Question #56827

1 Answer
Oct 12, 2015

Answer:

Here's what you need to do.

Explanation:

I assume that you were asked about protons and electrons, maybe? Although keep in mind that electrons are not located in the nucleus.

The first important thing to note here is that the identity of an element is determined solely by the number of protons it has in its nucleus.

The number of neutrons an atom can have and still be an atom of mercury will vary, actually quite a bit.

So, how would you figure out how many protons an atom must have in order to be a mercury atom?

Well, start by looking in the periodict table for mercury, which has a chemical symbol #"Hg"#.

http://www.cafepress.co.uk/+periodic-table-mercury+coasters

You'll find mercury in group 12, period 6 of the periodic table.

Now examine its atomic number, which is listed right above the chemical symbol.

Notice that it's equal to #80#. That means that a mercury atom must have #80# protons in its nucleus, or else it will no longer be a mercury atom.

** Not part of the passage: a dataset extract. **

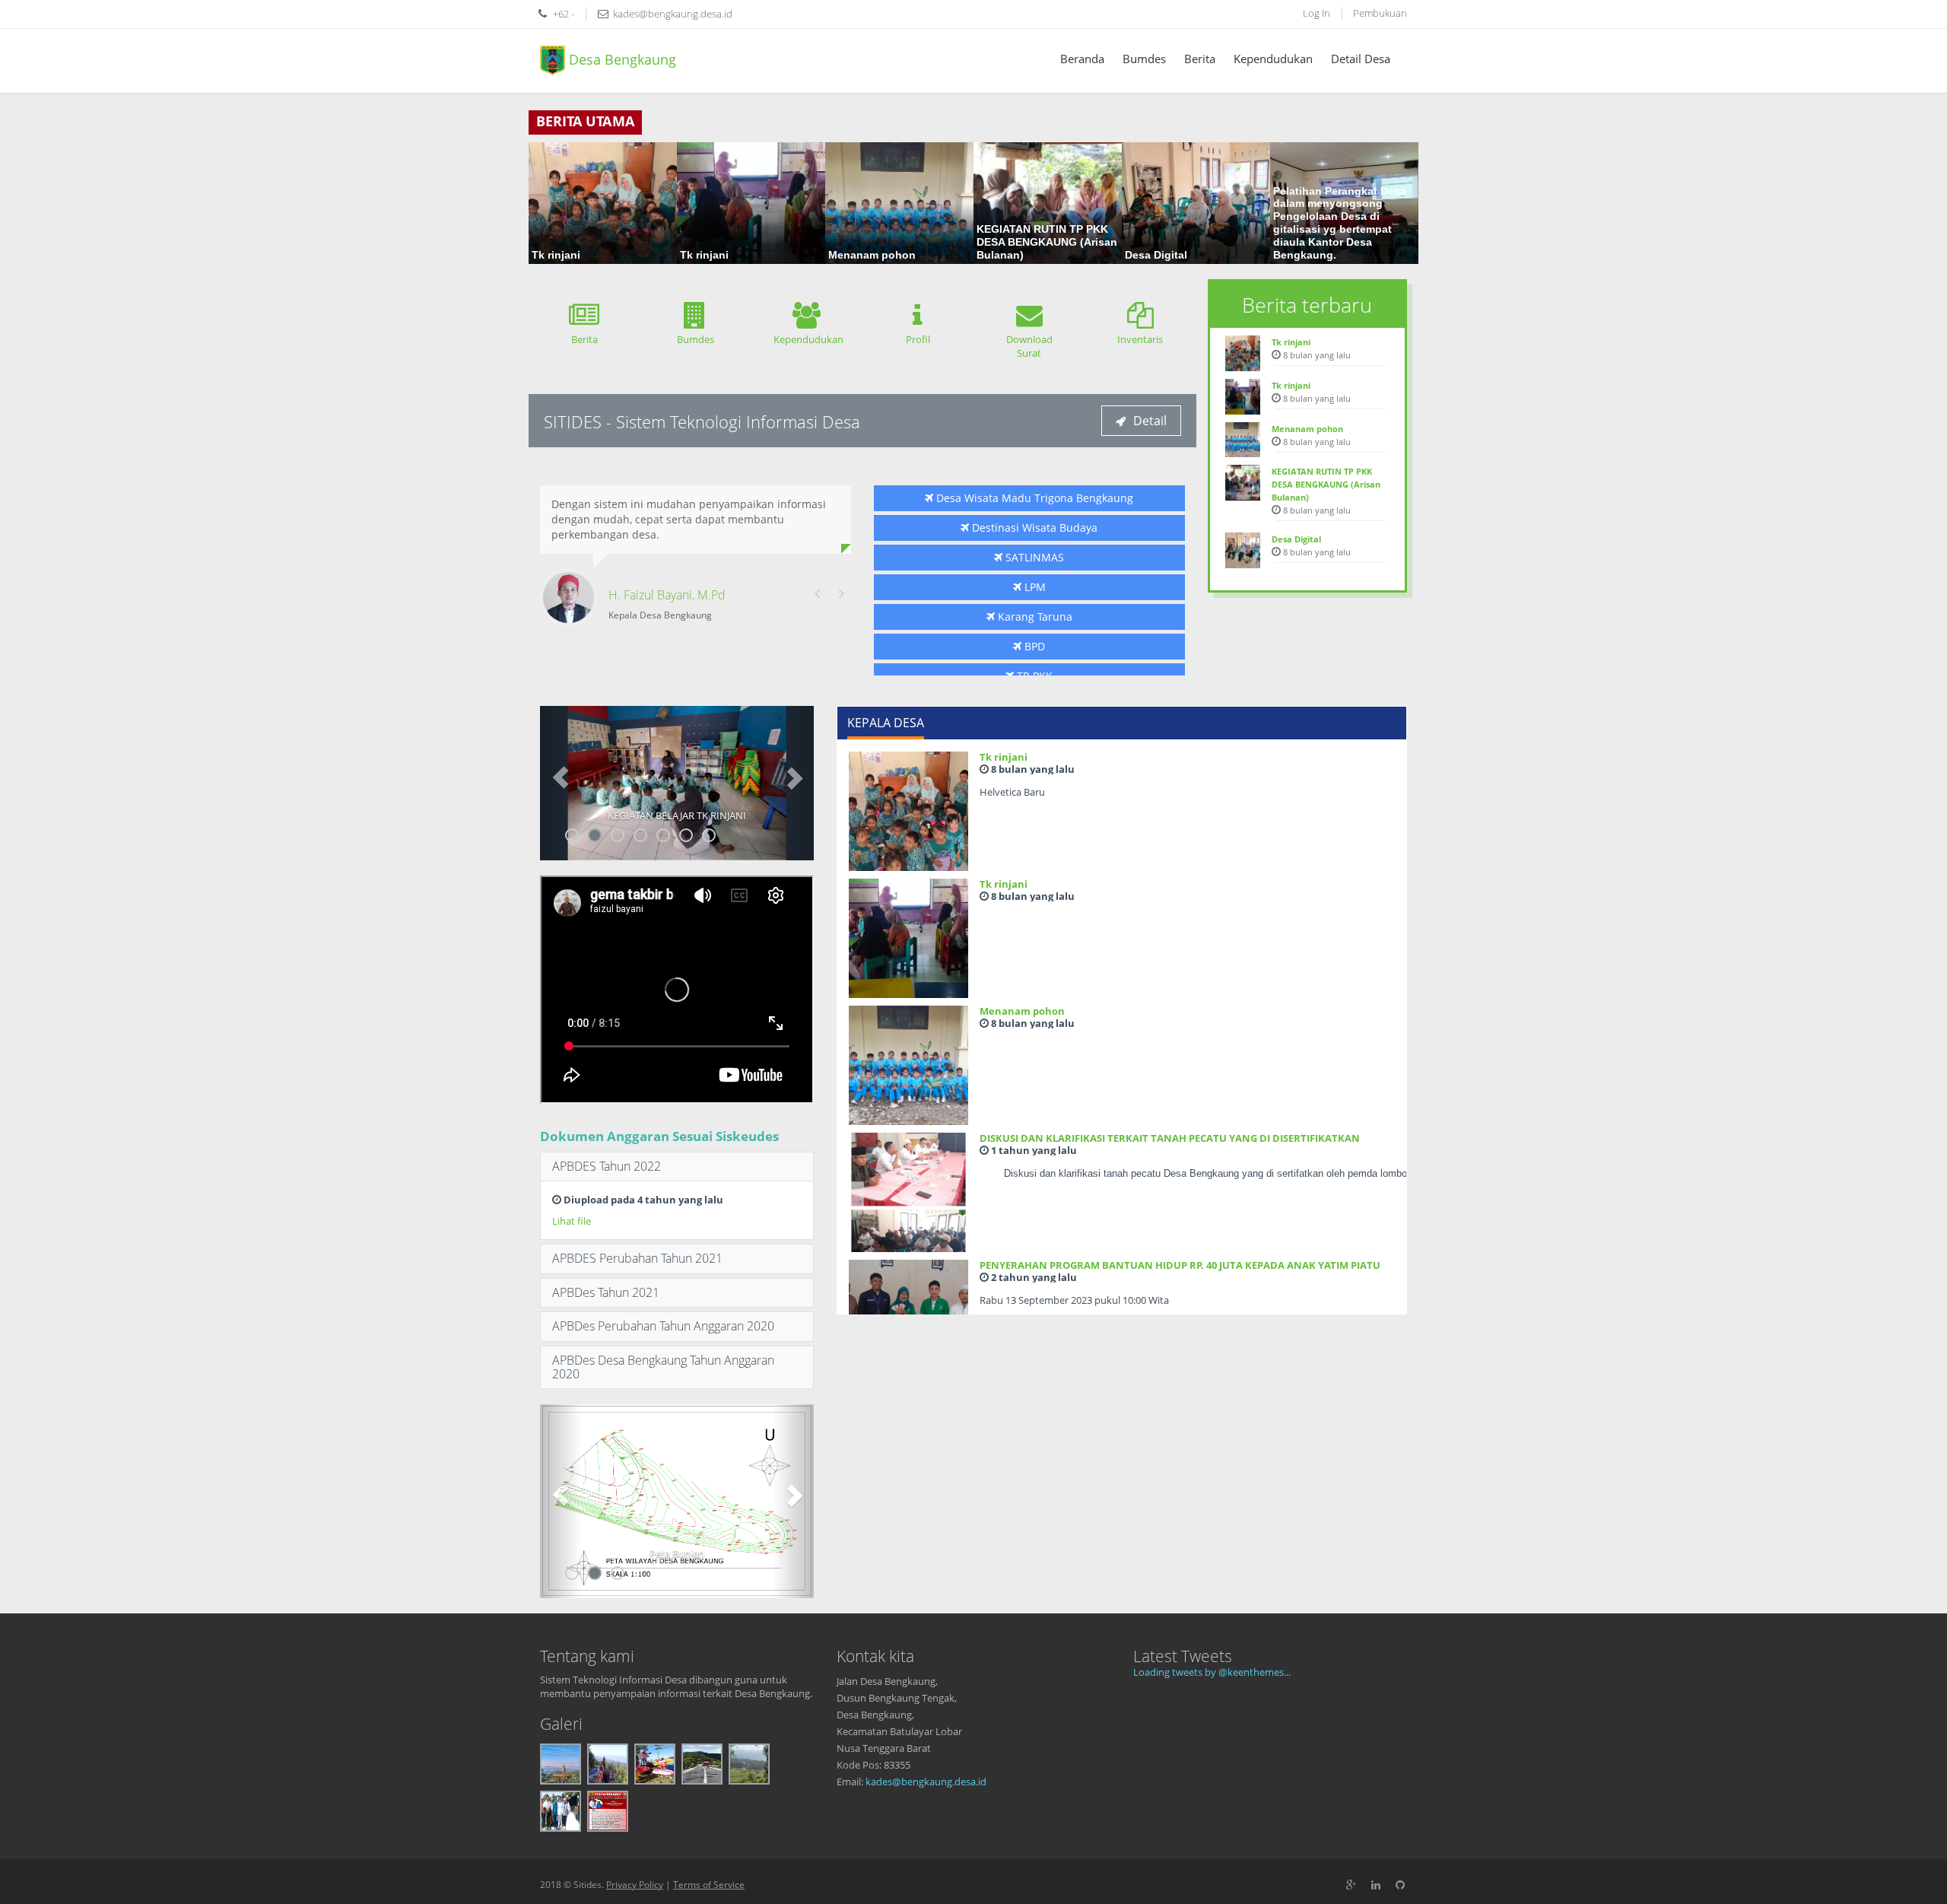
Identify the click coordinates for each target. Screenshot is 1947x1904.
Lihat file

A neutral atom will lways have the number of electrons that surround its nucleus equal to the number of protons that are inside the nucleus.

So if a mercury atom has 80 protons in its nucleus, it must also have 80 electrons surrounding its nucleus - this is required in order to have a neutral atom.

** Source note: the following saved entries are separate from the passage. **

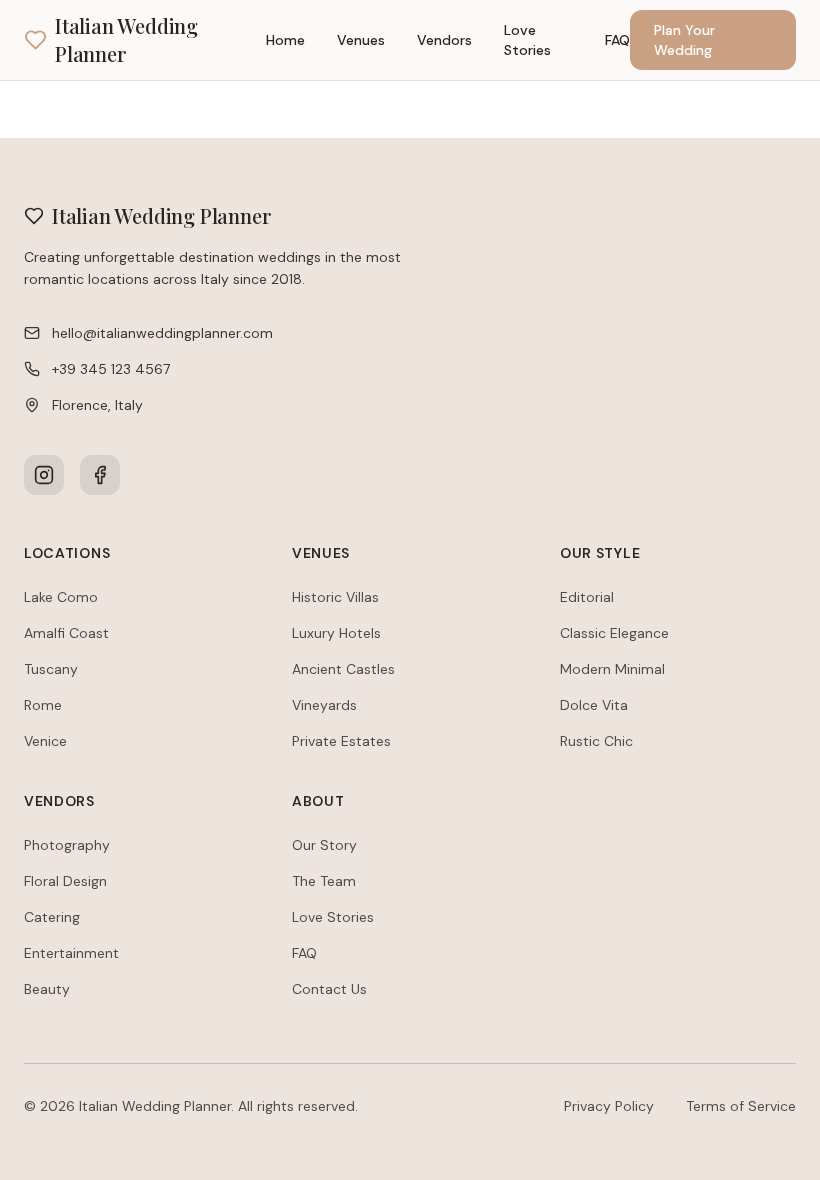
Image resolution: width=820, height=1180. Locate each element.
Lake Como (61, 597)
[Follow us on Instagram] (44, 475)
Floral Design (65, 881)
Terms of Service (741, 1106)
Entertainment (71, 953)
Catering (52, 917)
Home (285, 40)
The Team (324, 881)
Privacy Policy (609, 1106)
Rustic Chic (596, 741)
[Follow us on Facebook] (100, 475)
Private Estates (341, 741)
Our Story (324, 845)
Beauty (47, 989)
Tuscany (51, 669)
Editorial (587, 597)
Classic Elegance (614, 633)
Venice (45, 741)
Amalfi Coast (66, 633)
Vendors (444, 40)
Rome (43, 705)
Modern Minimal (612, 669)
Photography (67, 845)
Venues (361, 40)
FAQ (617, 40)
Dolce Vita (594, 705)
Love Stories (527, 40)
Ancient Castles (343, 669)
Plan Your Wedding (684, 40)
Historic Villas (335, 597)
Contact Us (329, 989)
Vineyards (324, 705)
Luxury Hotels (336, 633)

Now, if you want to get the number of neutrons found in the nucleus of a mercury atom, you need to know that atom's mass number.

The mass number of an atom will tell you the sum of the number of protons and neutrons it contains in its nucleus.

Look at the atomic mass of mercury, which is listed as #"200.59 u"#. To get the mas number, you need to round this number off to the nearest whole number, which in you case is #201#. This means that you will get

#n_"neutrons" + n_"protons" = 201#

#n_"neutrons" = 201 - 80 = "121 neutrons"#

Other mercury isotopes will have different numbers of neutrons in their nucleus, but all of them will have 80 protons in the nucleus and 80 electrons surrounding the nucleus.